▶ _WHAT NEEDS TO BE DONE_
In full and unaltered, output the records below.

^^^^^^^^

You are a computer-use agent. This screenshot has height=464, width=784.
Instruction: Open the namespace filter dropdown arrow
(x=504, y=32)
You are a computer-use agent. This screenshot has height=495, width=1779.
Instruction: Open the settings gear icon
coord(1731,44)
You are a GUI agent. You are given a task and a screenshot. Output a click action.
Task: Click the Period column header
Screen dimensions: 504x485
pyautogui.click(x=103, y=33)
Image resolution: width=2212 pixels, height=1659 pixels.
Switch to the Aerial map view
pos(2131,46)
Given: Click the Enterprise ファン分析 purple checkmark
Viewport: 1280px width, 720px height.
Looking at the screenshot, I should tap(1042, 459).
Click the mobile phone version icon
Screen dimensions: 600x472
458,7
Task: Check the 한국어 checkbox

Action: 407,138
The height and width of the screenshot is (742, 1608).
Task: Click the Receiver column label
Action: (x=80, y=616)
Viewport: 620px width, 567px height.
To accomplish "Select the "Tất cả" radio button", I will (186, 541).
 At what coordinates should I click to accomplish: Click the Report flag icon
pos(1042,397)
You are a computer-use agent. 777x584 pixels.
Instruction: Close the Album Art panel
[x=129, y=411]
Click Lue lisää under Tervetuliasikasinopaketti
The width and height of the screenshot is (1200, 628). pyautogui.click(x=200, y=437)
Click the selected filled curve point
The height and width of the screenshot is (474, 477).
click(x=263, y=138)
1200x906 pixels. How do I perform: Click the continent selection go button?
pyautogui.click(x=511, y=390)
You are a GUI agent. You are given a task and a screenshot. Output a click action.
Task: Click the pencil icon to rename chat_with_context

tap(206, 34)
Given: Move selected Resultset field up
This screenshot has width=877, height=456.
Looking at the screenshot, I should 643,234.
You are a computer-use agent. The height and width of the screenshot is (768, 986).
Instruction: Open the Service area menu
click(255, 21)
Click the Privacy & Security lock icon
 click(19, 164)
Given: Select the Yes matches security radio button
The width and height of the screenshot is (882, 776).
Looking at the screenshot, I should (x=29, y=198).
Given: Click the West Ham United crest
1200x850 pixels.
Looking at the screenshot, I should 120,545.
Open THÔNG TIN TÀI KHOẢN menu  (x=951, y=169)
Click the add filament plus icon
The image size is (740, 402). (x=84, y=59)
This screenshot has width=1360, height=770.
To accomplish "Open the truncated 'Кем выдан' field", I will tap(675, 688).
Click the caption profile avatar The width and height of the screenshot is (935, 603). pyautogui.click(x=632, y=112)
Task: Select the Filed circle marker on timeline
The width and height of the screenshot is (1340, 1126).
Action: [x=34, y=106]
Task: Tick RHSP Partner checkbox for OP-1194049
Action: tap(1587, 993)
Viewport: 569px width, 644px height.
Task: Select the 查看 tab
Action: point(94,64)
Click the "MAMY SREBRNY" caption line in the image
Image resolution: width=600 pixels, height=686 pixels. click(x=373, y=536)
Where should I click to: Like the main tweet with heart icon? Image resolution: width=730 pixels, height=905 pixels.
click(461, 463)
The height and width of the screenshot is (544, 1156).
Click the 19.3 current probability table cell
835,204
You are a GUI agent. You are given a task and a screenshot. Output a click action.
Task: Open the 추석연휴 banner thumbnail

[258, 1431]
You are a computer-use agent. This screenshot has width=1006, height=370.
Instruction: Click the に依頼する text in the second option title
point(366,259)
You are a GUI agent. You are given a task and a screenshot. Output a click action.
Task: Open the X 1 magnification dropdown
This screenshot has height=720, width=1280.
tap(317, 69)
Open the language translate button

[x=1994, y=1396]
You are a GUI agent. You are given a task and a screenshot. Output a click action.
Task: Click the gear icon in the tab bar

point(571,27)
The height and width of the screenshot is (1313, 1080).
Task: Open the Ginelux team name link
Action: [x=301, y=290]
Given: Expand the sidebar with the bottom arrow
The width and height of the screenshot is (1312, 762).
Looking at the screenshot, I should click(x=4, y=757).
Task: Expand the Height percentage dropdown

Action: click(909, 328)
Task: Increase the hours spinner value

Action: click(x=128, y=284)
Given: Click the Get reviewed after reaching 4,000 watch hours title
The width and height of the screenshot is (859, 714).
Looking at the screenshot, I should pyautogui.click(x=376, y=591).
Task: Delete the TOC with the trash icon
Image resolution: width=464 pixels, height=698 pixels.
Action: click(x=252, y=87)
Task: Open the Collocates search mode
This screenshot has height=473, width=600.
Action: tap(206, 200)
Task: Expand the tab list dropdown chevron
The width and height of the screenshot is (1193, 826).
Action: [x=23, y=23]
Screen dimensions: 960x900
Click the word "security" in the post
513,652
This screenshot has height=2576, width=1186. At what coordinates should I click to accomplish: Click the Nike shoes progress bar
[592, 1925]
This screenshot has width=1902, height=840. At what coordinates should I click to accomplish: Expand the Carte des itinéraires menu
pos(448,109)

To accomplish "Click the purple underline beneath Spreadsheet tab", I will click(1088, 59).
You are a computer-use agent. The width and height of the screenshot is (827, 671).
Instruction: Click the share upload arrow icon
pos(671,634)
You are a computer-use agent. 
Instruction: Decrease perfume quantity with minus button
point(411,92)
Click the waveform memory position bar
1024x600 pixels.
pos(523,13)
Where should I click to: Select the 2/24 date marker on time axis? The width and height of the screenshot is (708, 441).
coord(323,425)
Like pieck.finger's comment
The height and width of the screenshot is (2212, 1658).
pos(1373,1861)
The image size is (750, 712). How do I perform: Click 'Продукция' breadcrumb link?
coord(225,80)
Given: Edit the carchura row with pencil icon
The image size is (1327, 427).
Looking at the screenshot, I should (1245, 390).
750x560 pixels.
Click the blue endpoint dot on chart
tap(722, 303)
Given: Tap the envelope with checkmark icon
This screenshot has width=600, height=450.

^^^^^^^^

▶ _RESULT OF THIS EXERCISE_
You are a computer-use agent. This screenshot has height=464, width=784.
Instruction: Open the namespace filter dropdown arrow
(x=504, y=32)
You are a computer-use agent. This screenshot has height=495, width=1779.
Instruction: Open the settings gear icon
coord(1731,44)
You are a GUI agent. You are given a task and a screenshot. Output a click action.
Task: Click the Period column header
Screen dimensions: 504x485
pyautogui.click(x=103, y=33)
Image resolution: width=2212 pixels, height=1659 pixels.
Switch to the Aerial map view
pos(2131,46)
Given: Click the Enterprise ファン分析 purple checkmark
Viewport: 1280px width, 720px height.
Looking at the screenshot, I should tap(1042, 459).
Click the mobile phone version icon
Screen dimensions: 600x472
458,7
Task: Check the 한국어 checkbox

Action: 407,138
The height and width of the screenshot is (742, 1608).
Task: Click the Receiver column label
Action: (x=80, y=616)
Viewport: 620px width, 567px height.
To accomplish "Select the "Tất cả" radio button", I will (186, 541).
 At what coordinates should I click to accomplish: Click the Report flag icon
pos(1042,397)
You are a computer-use agent. 777x584 pixels.
Instruction: Close the Album Art panel
[x=129, y=411]
Click Lue lisää under Tervetuliasikasinopaketti
The width and height of the screenshot is (1200, 628). pyautogui.click(x=200, y=437)
Click the selected filled curve point
The height and width of the screenshot is (474, 477).
click(x=263, y=138)
1200x906 pixels. How do I perform: Click the continent selection go button?
pyautogui.click(x=511, y=390)
You are a GUI agent. You are given a task and a screenshot. Output a click action.
Task: Click the pencil icon to rename chat_with_context

tap(206, 34)
Given: Move selected Resultset field up
This screenshot has width=877, height=456.
Looking at the screenshot, I should 643,234.
You are a computer-use agent. The height and width of the screenshot is (768, 986).
Instruction: Open the Service area menu
click(255, 21)
Click the Privacy & Security lock icon
 click(19, 164)
Given: Select the Yes matches security radio button
The width and height of the screenshot is (882, 776).
Looking at the screenshot, I should (x=29, y=198).
Given: Click the West Ham United crest
1200x850 pixels.
Looking at the screenshot, I should 120,545.
Open THÔNG TIN TÀI KHOẢN menu  (x=951, y=169)
Click the add filament plus icon
The image size is (740, 402). (x=84, y=59)
This screenshot has width=1360, height=770.
To accomplish "Open the truncated 'Кем выдан' field", I will tap(675, 688).
Click the caption profile avatar The width and height of the screenshot is (935, 603). pyautogui.click(x=632, y=112)
Task: Select the Filed circle marker on timeline
The width and height of the screenshot is (1340, 1126).
Action: [x=34, y=106]
Task: Tick RHSP Partner checkbox for OP-1194049
Action: tap(1587, 993)
Viewport: 569px width, 644px height.
Task: Select the 查看 tab
Action: point(94,64)
Click the "MAMY SREBRNY" caption line in the image
Image resolution: width=600 pixels, height=686 pixels. click(x=373, y=536)
Where should I click to: Like the main tweet with heart icon? Image resolution: width=730 pixels, height=905 pixels.
click(461, 463)
The height and width of the screenshot is (544, 1156).
Click the 19.3 current probability table cell
835,204
You are a GUI agent. You are given a task and a screenshot. Output a click action.
Task: Open the 추석연휴 banner thumbnail

[258, 1431]
You are a computer-use agent. This screenshot has width=1006, height=370.
Instruction: Click the に依頼する text in the second option title
point(366,259)
You are a GUI agent. You are given a task and a screenshot. Output a click action.
Task: Open the X 1 magnification dropdown
This screenshot has height=720, width=1280.
tap(317, 69)
Open the language translate button

[x=1994, y=1396]
You are a GUI agent. You are given a task and a screenshot. Output a click action.
Task: Click the gear icon in the tab bar

point(571,27)
The height and width of the screenshot is (1313, 1080).
Task: Open the Ginelux team name link
Action: [x=301, y=290]
Given: Expand the sidebar with the bottom arrow
The width and height of the screenshot is (1312, 762).
Looking at the screenshot, I should click(x=4, y=757).
Task: Expand the Height percentage dropdown

Action: click(909, 328)
Task: Increase the hours spinner value

Action: click(x=128, y=284)
Given: Click the Get reviewed after reaching 4,000 watch hours title
The width and height of the screenshot is (859, 714).
Looking at the screenshot, I should pyautogui.click(x=376, y=591).
Task: Delete the TOC with the trash icon
Image resolution: width=464 pixels, height=698 pixels.
Action: click(x=252, y=87)
Task: Open the Collocates search mode
This screenshot has height=473, width=600.
Action: tap(206, 200)
Task: Expand the tab list dropdown chevron
The width and height of the screenshot is (1193, 826).
Action: [x=23, y=23]
Screen dimensions: 960x900
Click the word "security" in the post
513,652
This screenshot has height=2576, width=1186. At what coordinates should I click to accomplish: Click the Nike shoes progress bar
[592, 1925]
This screenshot has width=1902, height=840. At what coordinates should I click to accomplish: Expand the Carte des itinéraires menu
pos(448,109)

To accomplish "Click the purple underline beneath Spreadsheet tab", I will click(1088, 59).
You are a computer-use agent. The width and height of the screenshot is (827, 671).
Instruction: Click the share upload arrow icon
pos(671,634)
You are a computer-use agent. 
Instruction: Decrease perfume quantity with minus button
point(411,92)
Click the waveform memory position bar
1024x600 pixels.
pos(523,13)
Where should I click to: Select the 2/24 date marker on time axis? The width and height of the screenshot is (708, 441).
coord(323,425)
Like pieck.finger's comment
The height and width of the screenshot is (2212, 1658).
pos(1373,1861)
The image size is (750, 712). How do I perform: Click 'Продукция' breadcrumb link?
coord(225,80)
Given: Edit the carchura row with pencil icon
The image size is (1327, 427).
Looking at the screenshot, I should (1245, 390).
750x560 pixels.
Click the blue endpoint dot on chart
tap(722, 303)
Given: Tap the envelope with checkmark icon
This screenshot has width=600, height=450.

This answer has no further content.